Even Jesus grieved. The Bible tells us that he was so overcome with sadness that he wept at the grave of his friend Lazarus. It is healthy for people to express their sorrow in response to grief and loss. Jesus knows the pain of loss and the sadness of sorrow. He knows the power of death. The Bible tells us that death is a sad consequence of sin. Grief and loss are also bitter realities of sin in this fallen world. But in our times of sorrow, we have One who sustains us. He is our Savior, Jesus Christ who conquered the grave, so that we might have hope.

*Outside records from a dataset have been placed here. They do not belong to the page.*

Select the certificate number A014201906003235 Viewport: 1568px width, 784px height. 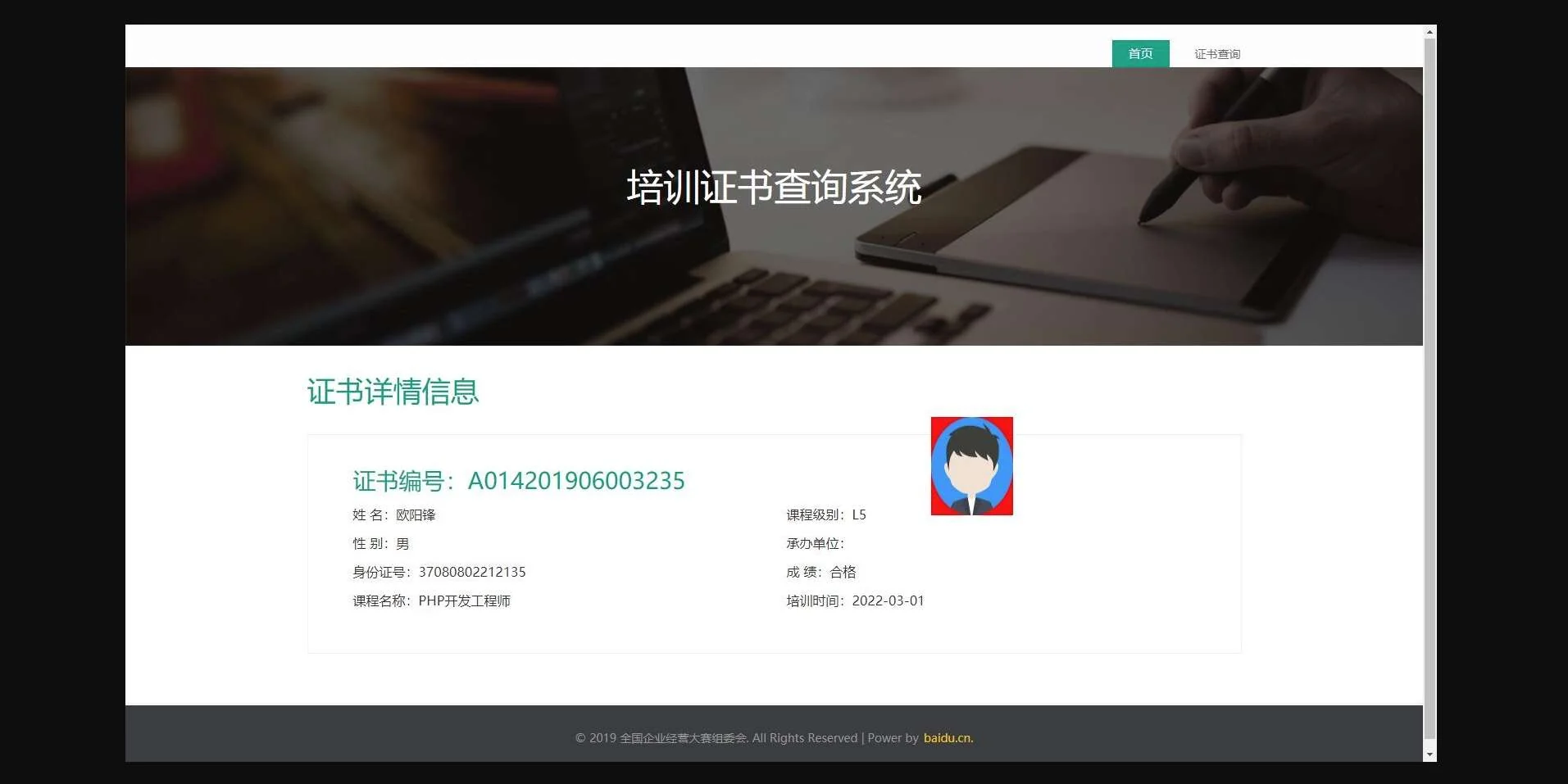576,481
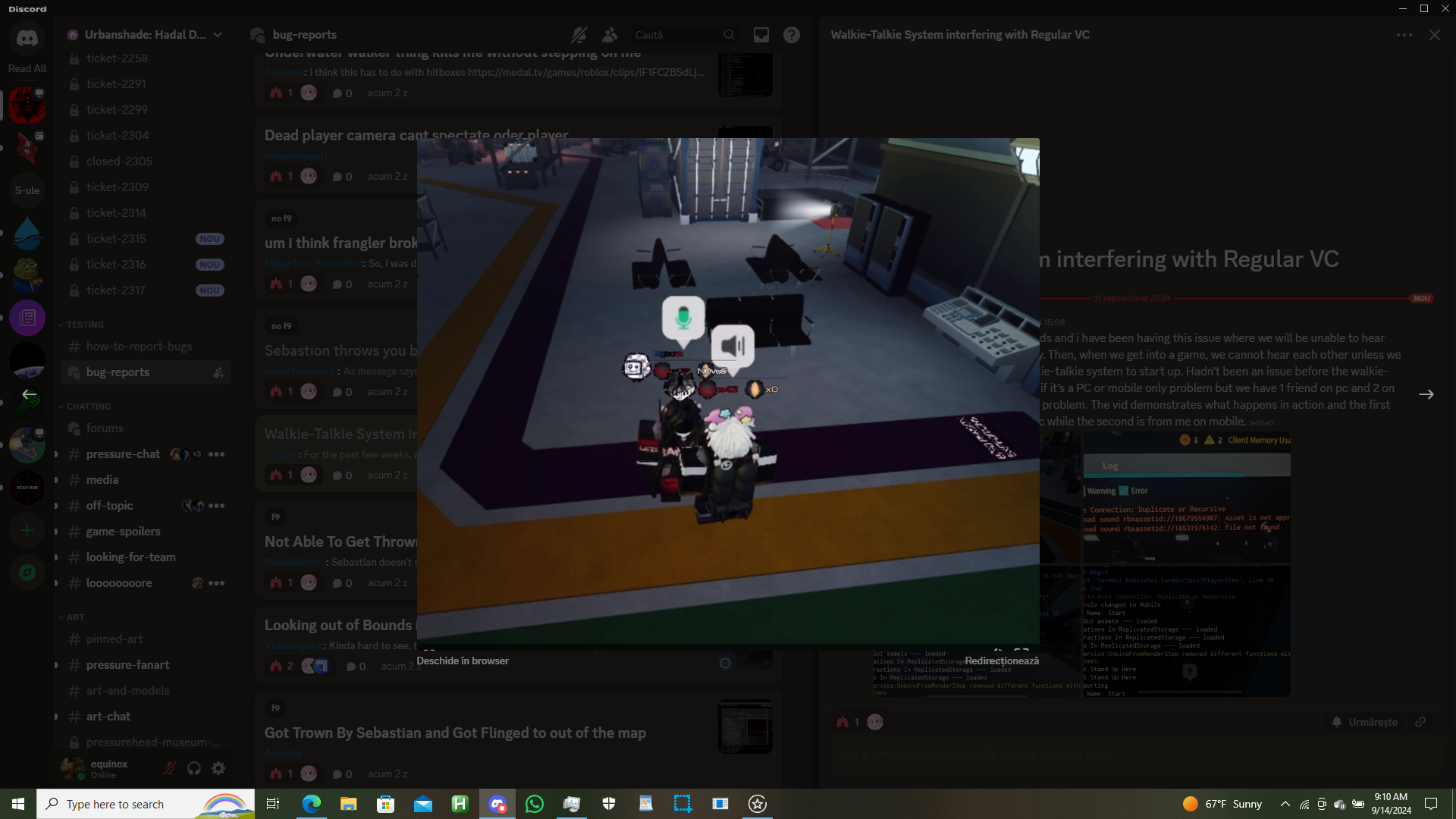Select the how-to-report-bugs channel

[139, 347]
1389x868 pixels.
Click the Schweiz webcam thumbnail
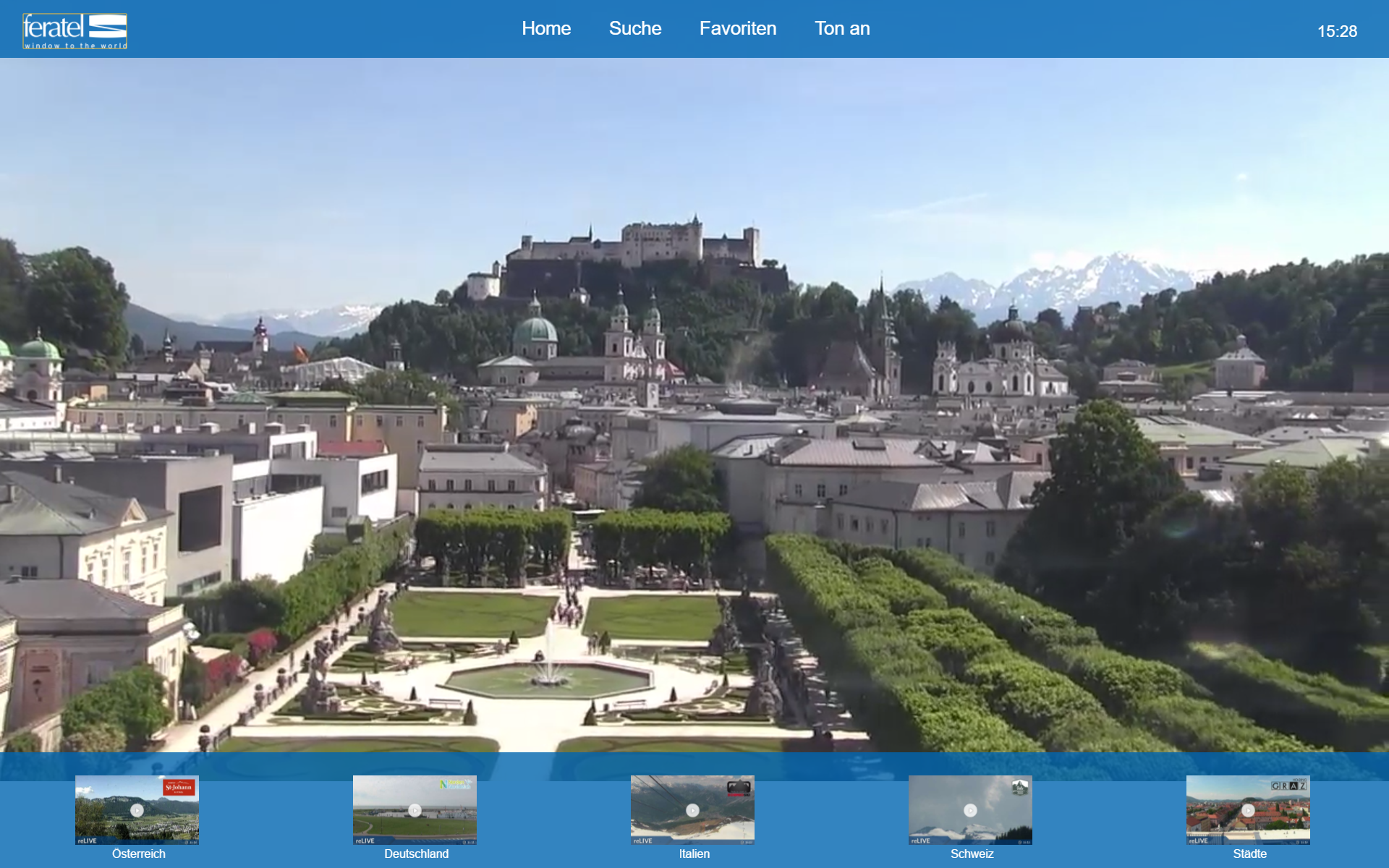[970, 810]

Jesus said to her, “I am the resurrection and the life. The one who believes in me will live, even though they die; and whoever lives by believing in me will never die. Do you believe this?” John 11:25-26
While it is natural to be sad and mourn the loss of a loved one, Jesus promises to be there with us and to hold us in his loving arms. He understands. He meets us in our grief. While there are tears on our cheeks, we have smiles on our hearts because Jesus dies and rose again. And he promises to come back to join us with our loved ones in the greatest reunion of all!
It is healthy and necessary to process our grief and the many ways it feels. Our Lord offers his comfort which allows us to redirect our hurts and sadness away from the “would’ve/could’ve/should’ve” wishful thinking patterns to real healing. No matter how we feel here, God promises a perfect, unending future with him. Today might hurt. Tomorrow is filled with hope.
Lord, I wish I understood your plans. I have to admit that I don’t. I am hurt, angry, and sad. Lord, I trust in your promises. Remind me that it is okay to be sad and that you meet me in my sadness. You will not leave me where you find me. You move me on to healing and hope. In your name, dear Jesus. Amen.